Cosa ha deciso il Consiglio Ambiente?

Com’è ovvio, la decisione del Consiglio Ambiente non è stata semplice e non sarà definitiva, in quanto è solo il secondo step da affrontare. La riunione è stata lunga e combattuta, ma alla fine i 27 ministri dei Paesi membri sono riusciti a trovare una “posizione comune”: l’approvazione dell’addio ai propulsori tradizionali, ma allo stesso tempo una speranza per altre alternative. I biocarburanti, ma anche le tecnologie intermedie, come l’ibrido plug-in ed eventuali evoluzioni.

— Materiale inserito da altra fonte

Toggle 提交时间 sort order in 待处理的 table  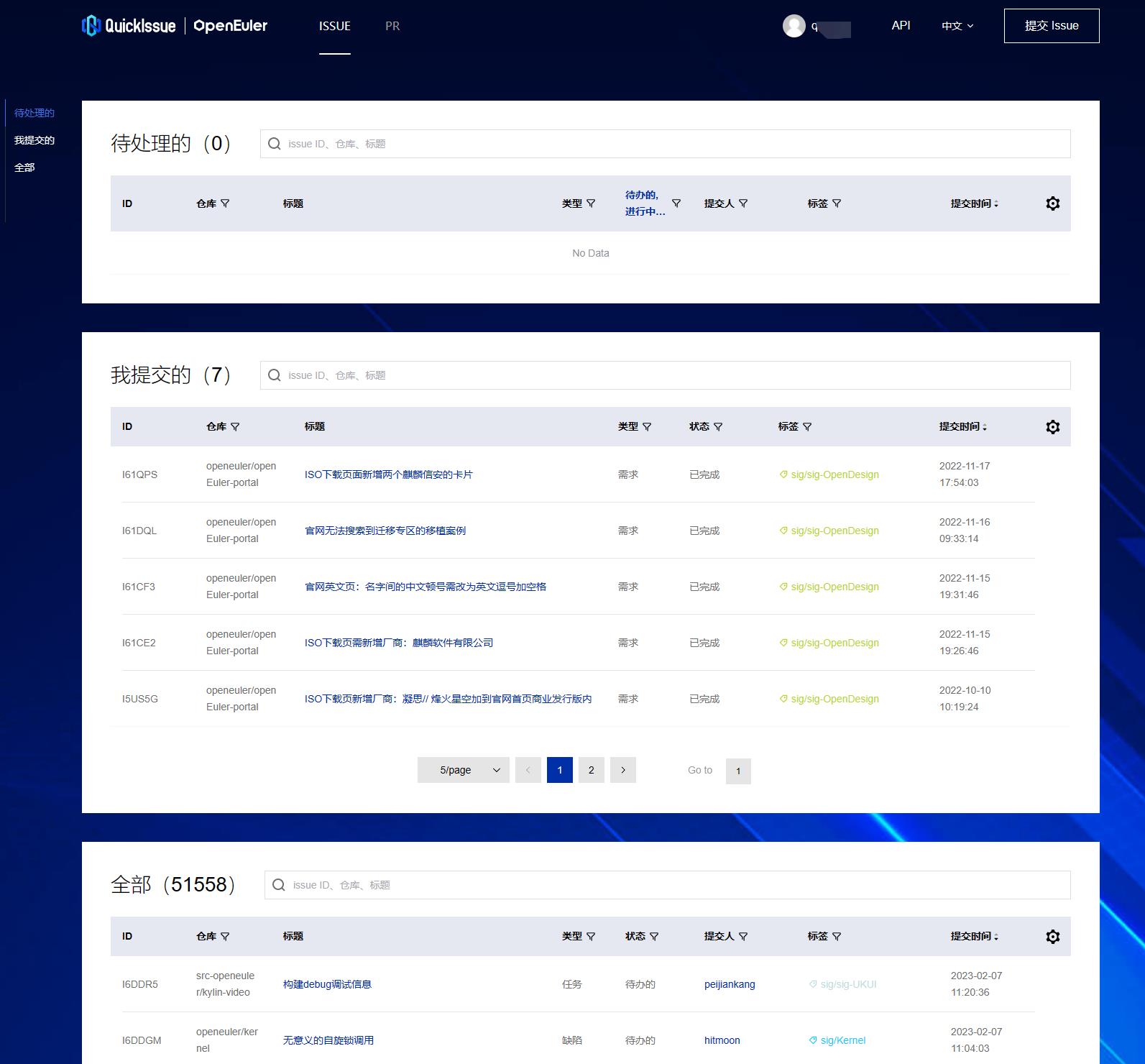[996, 204]
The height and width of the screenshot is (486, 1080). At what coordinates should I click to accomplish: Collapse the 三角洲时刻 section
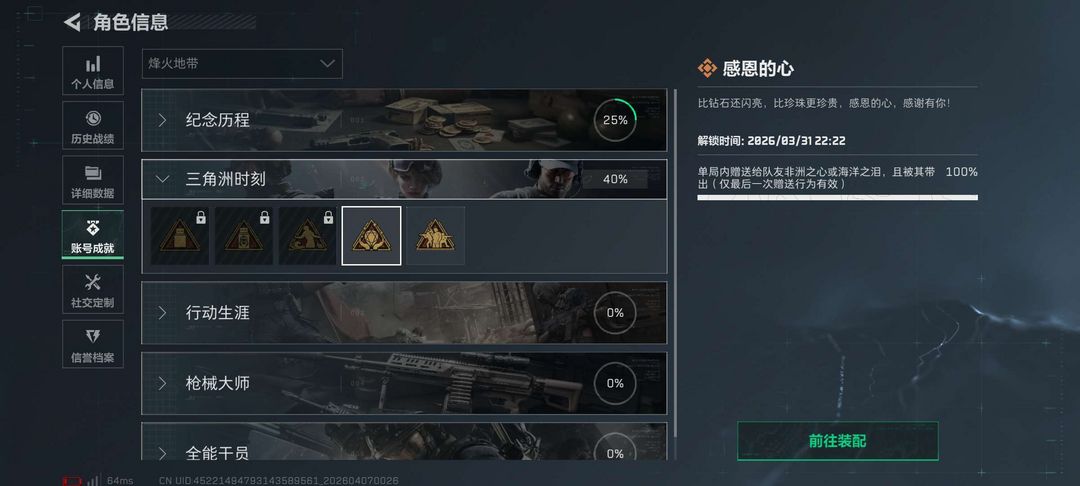pos(404,179)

Endotermiche e non solo domani il Consiglio Ambiente


No alla proposta italiana

Sappiamo già che l’obiettivo del Parlamento Europeo è di ridurre del 100% le emissioni per auto e furgoni nuovi entro il 2035. Da ciò si deduce che non è stata accolta la proposta dell’Italia (ma non solo) di posticipare questo termine al 2040. Il Consiglio Ambiente ha deciso di prendere la strada della neutralità tecnologica: l’idrogeno, ma anche tecnologie alternative, come i combustibili sintetici o l’ibrido plug-in. Solo, però, se queste saranno capaci di mantenere comunque gli obiettivi.

Una grande sfida

Nel 2026 la Commissione Europea “valuterà i progressi compiuti verso il raggiungimento degli obiettivi di riduzione delle emissioni del 100%, e la necessità di riesaminare tali obiettivi tenendo conto degli sviluppi tecnologici. Questo anche per quanto riguarda le tecnologie ibride plug-in e l’importanza di una transizione praticabile e socialmente equa verso le emissioni zero. Questa è una grande sfida per la nostra industria automobilistica, è una necessità di fronte alla concorrenza di Cina e Stati Uniti che hanno scommesso molto sui veicoli elettrici”. Sono le parole di Agnes Pannier-Runacher, Ministro Francese per la Transizione Ecologica e Presidente del vertice.

Niente più incentivi

Il Consiglio ha approvato la proroga di 5 anni dell’esenzione dagli obblighi di CO2 per i produttori di nicchia, e nello stesso tempo ha posto fine agli incentivi per i veicoli a zero o basse emissioni dal 2030. Inoltre, gli Stati membri “hanno adottato una posizione comune sul sistema di scambio di quote di emissione dell’UE”. Ma anche la condivisione degli sforzi tra Stati membri nei settori non Ets, le emissioni e gli assorbimenti derivanti dall’uso del suolo, il cambiamento dello stesso uso e la silvicoltura, oltre alla creazione di un fondo sociale per il clima. A questo punto, i negoziati con Parlamento e Commissione possono iniziare, allo scopo di arrivare ad un accordo e infine a precise normative nazionali.